Preexistencias



Cuando los efectos de la pandemia parecieran no dejar espacio para ninguna otra preocupación, Mario Marcel -presidente del Banco Central- puso la mirada un poco más allá: terminada la emergencia sanitaria, afirmó, la recuperación económica dependerá principalmente del “encauzamiento institucional” de la crisis iniciada el 18 de octubre, es decir, de la capacidad del proceso constituyente de reducir la incertidumbre y evitar nuevos episodios de violencia. En otras palabras, el desafío que enfrentará el país luego de finalizado el ciclo de la epidemia será político: generar un cauce institucional con grados razonables de legitimidad y acuerdo, que permita abordar tanto las causas del malestar social como el nuevo momento económico.

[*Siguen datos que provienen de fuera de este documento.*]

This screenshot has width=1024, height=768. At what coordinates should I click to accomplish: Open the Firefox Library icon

La irrupción del coronavirus ha sido lo suficientemente devastadora como para dejar en la trastienda la gravedad del proceso iniciado en octubre pasado y, sobre todo, sus más delicadas expresiones: deterioro de la convivencia y del orden público, polarización y violencia, destrucción de bienes públicos y privados, pérdida de legitimidad de las instituciones, entre otras cosas. Al igual que en todo el planeta, la pandemia va a dejar en Chile duras secuelas sociales y económicas. Pero a diferencia de otros países, aquí deberemos enfrentarlas sin grados mínimos de consenso político, con sectores no marginales que han buscado remover a un gobierno legítimo y ad portas de un proceso constituyente que, en caso de ratificarse, nos tendrá al menos dos años redefiniendo las bases de nuestra arquitectura institucional.

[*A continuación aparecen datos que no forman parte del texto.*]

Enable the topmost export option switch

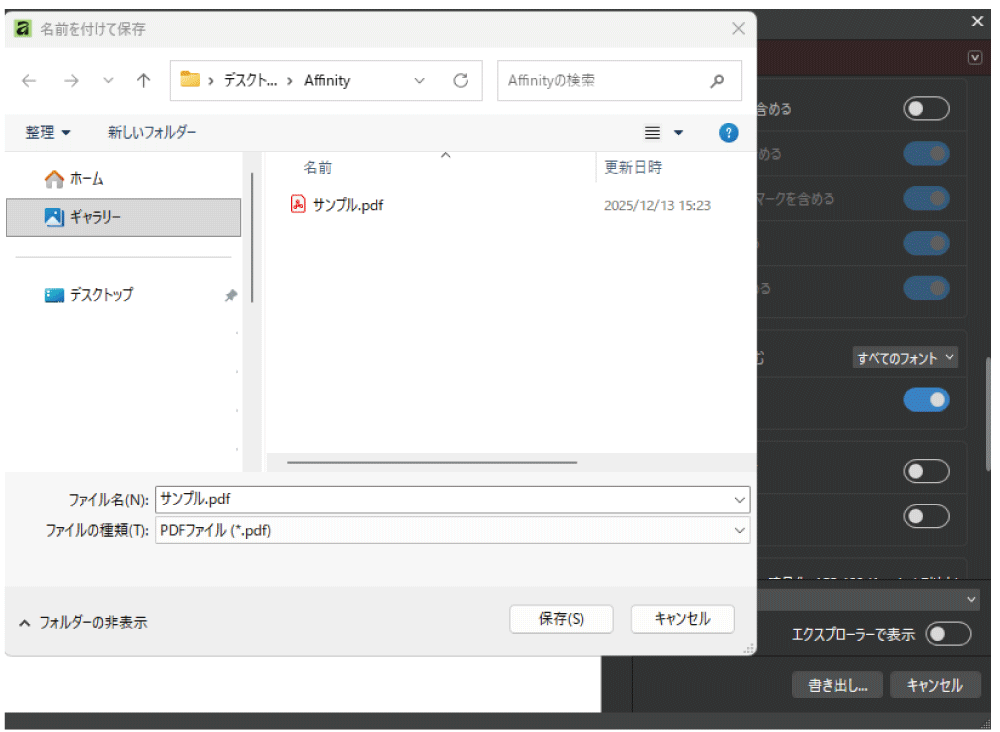coord(926,109)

En resumen, en estas condiciones no será fácil disminuir la incertidumbre y evitar nuevas espirales de violencia. Quizás se podría apostar a que la gravedad del nuevo escenario económico ayudará a imponer una necesaria sensatez y moderación en el conjunto de los actores, pero al menos lo observado hasta ahora no permite ser muy optimista al respecto. Al contrario, la crispación en el sistema político ha disminuido bastante poco y el ánimo de colaboración con la autoridad que -guste o no- tiene a su cargo la administración de la crisis, no ha estado a la altura de las circunstancias. Habrá que ver lo que ocurre en las semanas que vienen, seguramente las más duras, pero las señales no son auspiciosas; más bien parecen anticipar que, en términos de clima político, cuando la curva epidémica termine de amainar nos encontraremos en un cuadro no muy distinto al observado hasta principios de marzo.

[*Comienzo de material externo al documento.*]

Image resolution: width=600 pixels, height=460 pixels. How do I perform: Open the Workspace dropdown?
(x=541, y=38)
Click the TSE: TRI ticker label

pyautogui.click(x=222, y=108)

Tarde o temprano, con su carga de angustia, de estrés y de muerte, el ciclo natural de la epidemia llegará a su fin. Entre sus impactos quedará una crisis económica de envergadura, una realidad que va a requerir una voluntad de acuerdos y de colaboración que, simplemente, hoy no existe en Chile. Así, no sería extraño que en este esfuerzo de recuperación termináramos por confirmar que muchos de los atavismos históricos que han aflorado a la superficie en los últimos meses, nuestros males preexistentes, pueden ser incluso más dañinos y mortales que el propio virus.